▶ _CO PRZYGOTOWAĆ_
Przepisz z dokumentu źródłowego fragment od słów „Sąd oddalił wniosek” aż do słów „37 § 1 k.r.io.” włącznie, zastępując „umów” wyrazem „kontraktów”.

Sąd oddalił wniosek pozwanego o dopuszczenie dowodu z zeznań świadka M. M. na okoliczność, iż pozwany pozostaje z małżonką w ustroju wspólności majątkowej i nie wyraziła ona zgody na zawarcie wskazanych umów, albowiem okoliczności te nie miały znaczenia dla rozstrzygnięcia sprawy. Brak zgody małżonki pozwanego na zawarcie tych umów nie skutkuje ich nieważnością, gdyż nie zostały wymienione w art. 37 § 1 k.r.io.

O odsetkach Sąd orzekł na podstawie art. 481 § 1 k.c., zgodnie z którym wierzyciel może żądać odsetek za czas opóźnienia, chociażby nie poniósł żadnej szkody i chociażby opóźnienie było następstwem okoliczności, za które dłużnik odpowiedzialności nie ponosi. Sąd zasądził odsetki od dnia 24 sierpnia 2012 r. zgodnie z żądaniem pozwu uznając za zasadny taki termin naliczania odsetek. Jak wskazywano bowiem wyżej roszczenie o zapłatę kary umownej jako roszczenie bezterminowe staje się wymagalne niezwłocznie po wezwaniu dłużnika do zapłaty, mając natomiast na uwadze, że powód wzywał pozwanego do zapłaty kary umownej już we wrześniu 2010 r. był on uprawniony do naliczania odsetek już od tej daty, tym bardziej zatem mógł żądać zasądzenia odsetek od daty późniejszej.

▶ _ZAPISANE MATERIAŁY_
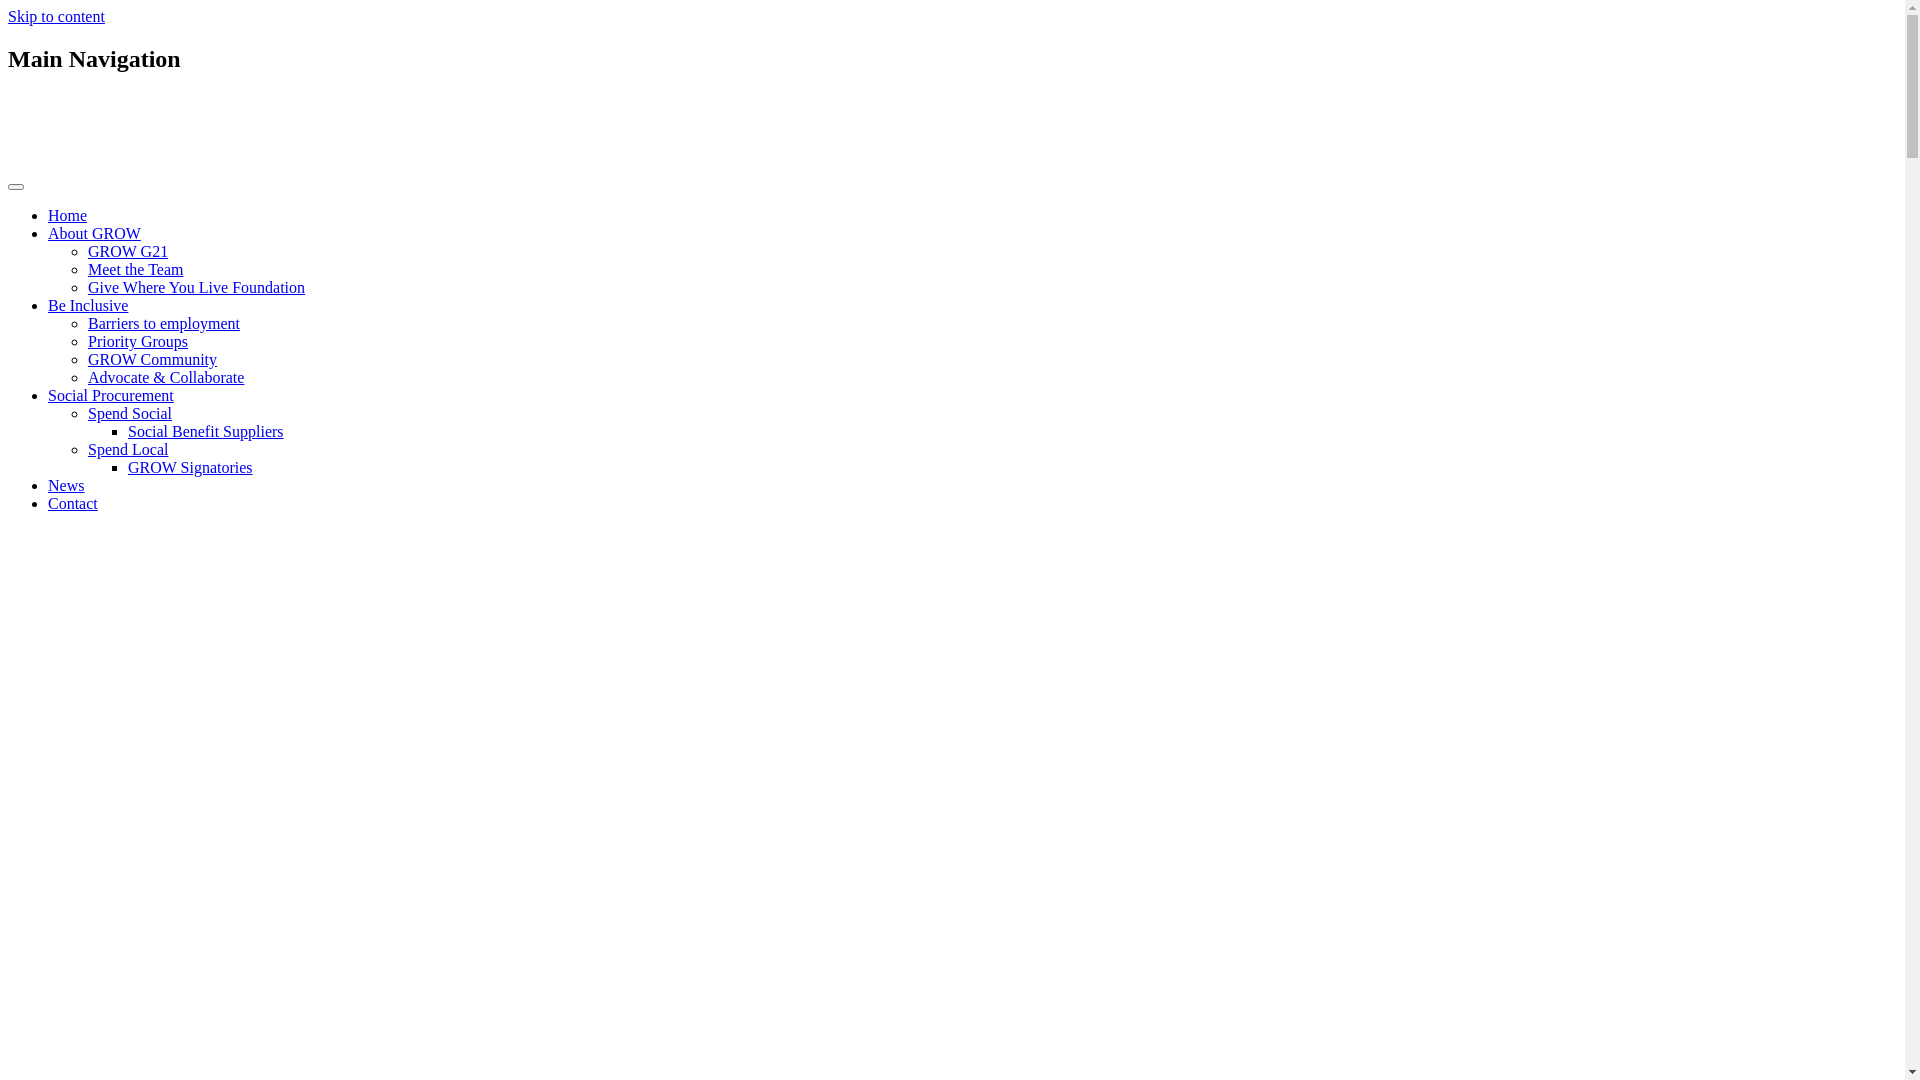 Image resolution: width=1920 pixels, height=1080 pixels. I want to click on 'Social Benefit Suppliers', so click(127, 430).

---

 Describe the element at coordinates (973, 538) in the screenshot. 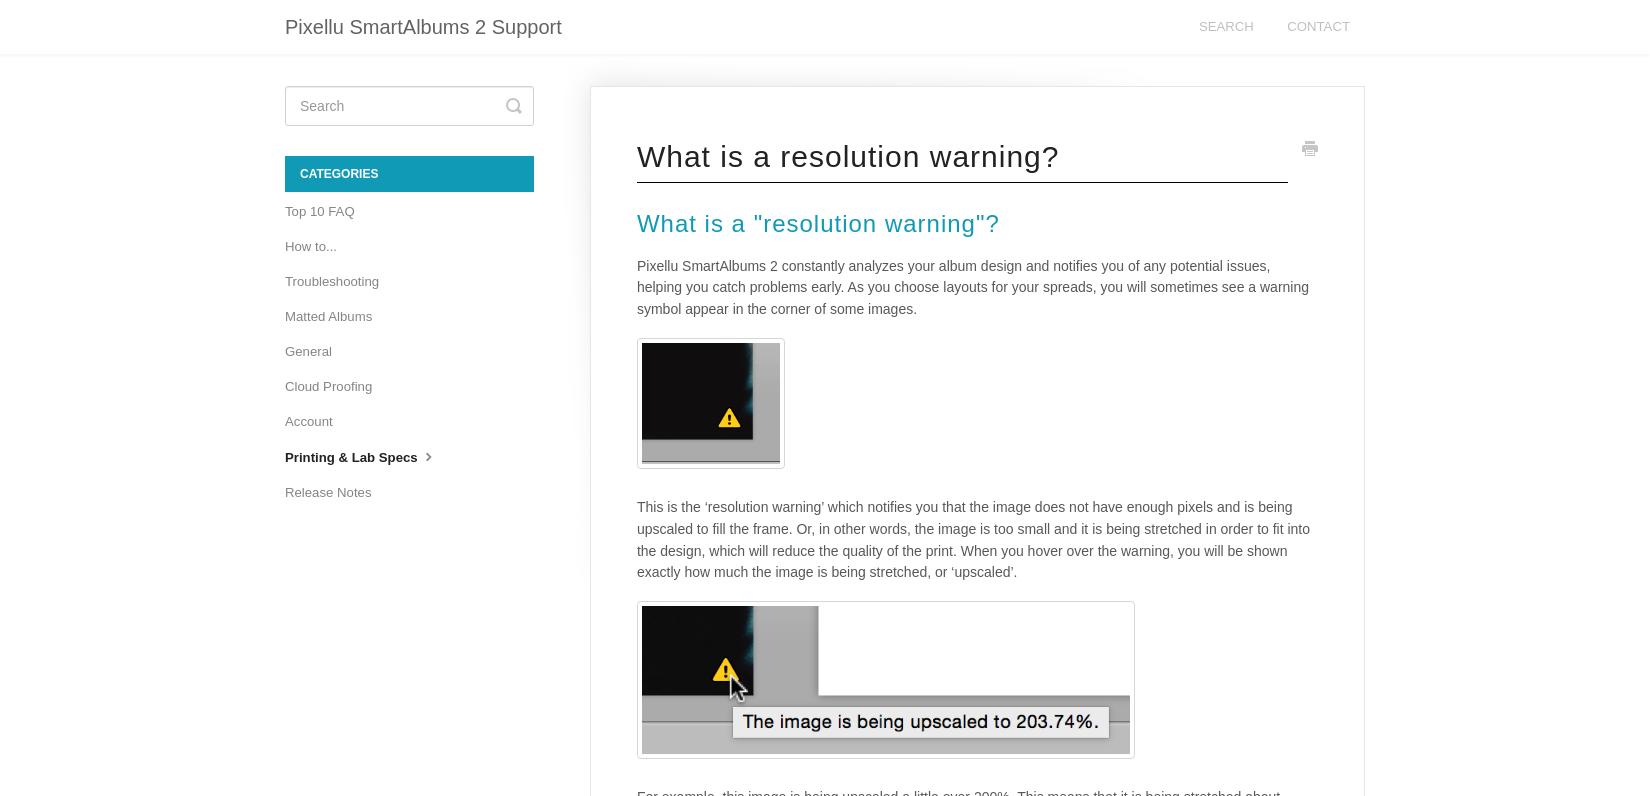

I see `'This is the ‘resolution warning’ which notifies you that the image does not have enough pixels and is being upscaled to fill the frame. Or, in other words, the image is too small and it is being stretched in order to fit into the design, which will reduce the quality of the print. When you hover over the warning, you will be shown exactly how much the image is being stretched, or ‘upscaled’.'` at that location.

▶ _ODPOWIEDŹ PISEMNA_
Sąd oddalił wniosek pozwanego o dopuszczenie dowodu z zeznań świadka M. M. na okoliczność, iż pozwany pozostaje z małżonką w ustroju wspólności majątkowej i nie wyraziła ona zgody na zawarcie wskazanych kontraktów, albowiem okoliczności te nie miały znaczenia dla rozstrzygnięcia sprawy. Brak zgody małżonki pozwanego na zawarcie tych kontraktów nie skutkuje ich nieważnością, gdyż nie zostały wymienione w art. 37 § 1 k.r.io.